Un grand militaire sec et nerveux joué par Arthur Darbinyan, qui qualifie les islamistes armés de « militants », une terminologie que n’utiliserait jamais un militaire algérien - il parlerait de « terroristes ».

Arthur Darbinyan incarne le général Mourad Cherat, une valeur sûre aux yeux des Américains (capture d’écran)

L’épisode est ainsi expédié : alors que les forces militaires algériennes se dirigent « vers le bastion insurgé de Tindouf où sont réfugiés 10 000 rebelles et où vivent 40 000 civils », la blonde Téa Leoni conclura un accord avec les insurgés pour que le militaire prenne le pouvoir et engage les réformes prévues, convoquera une coalition des membres de l’Otan soutenue par le Maroc, la Tunisie et de l’Arabie saoudite prête à intervenir, fomentera un coup d’État, et enverra le dictateur déchu au Tribunal pénal de La Haye, empêchant l’Algérie de tomber dans « un long et douloureux conflit » dont le pays serait sorti « dévasté et déchiré ».

Pendant ce temps, le mari d’Élizabeth Faulkner McCord, joué par Le Timothy Daly, tente de sauver un monastère de Djanet – inexistant dans la vie réelle – et ses statues d’apôtres, menacé par un groupe d’islamistes armés, qui, comme l’EI, pille le patrimoine de l’humanité.

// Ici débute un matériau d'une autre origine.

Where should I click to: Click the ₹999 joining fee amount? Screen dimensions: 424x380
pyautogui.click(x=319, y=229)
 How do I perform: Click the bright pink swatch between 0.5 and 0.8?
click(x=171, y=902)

Ce n’est pas la première fois que l’Algérie inspire une série.

En 2015, dans la saison 1 de la série française « Le bureau des légendes », il était question d’une guerre entre services français et algériens.

En 2016, les Américains avaient également déjà imaginé un bombardement de l’Algérie dans « Designated Survivors ». À l’époque, l’ambassadrice américaine Joan Polaschik avait pris le soin de rappeler que les États-Unis considéraient l’Algérie « comme un bon partenaire ».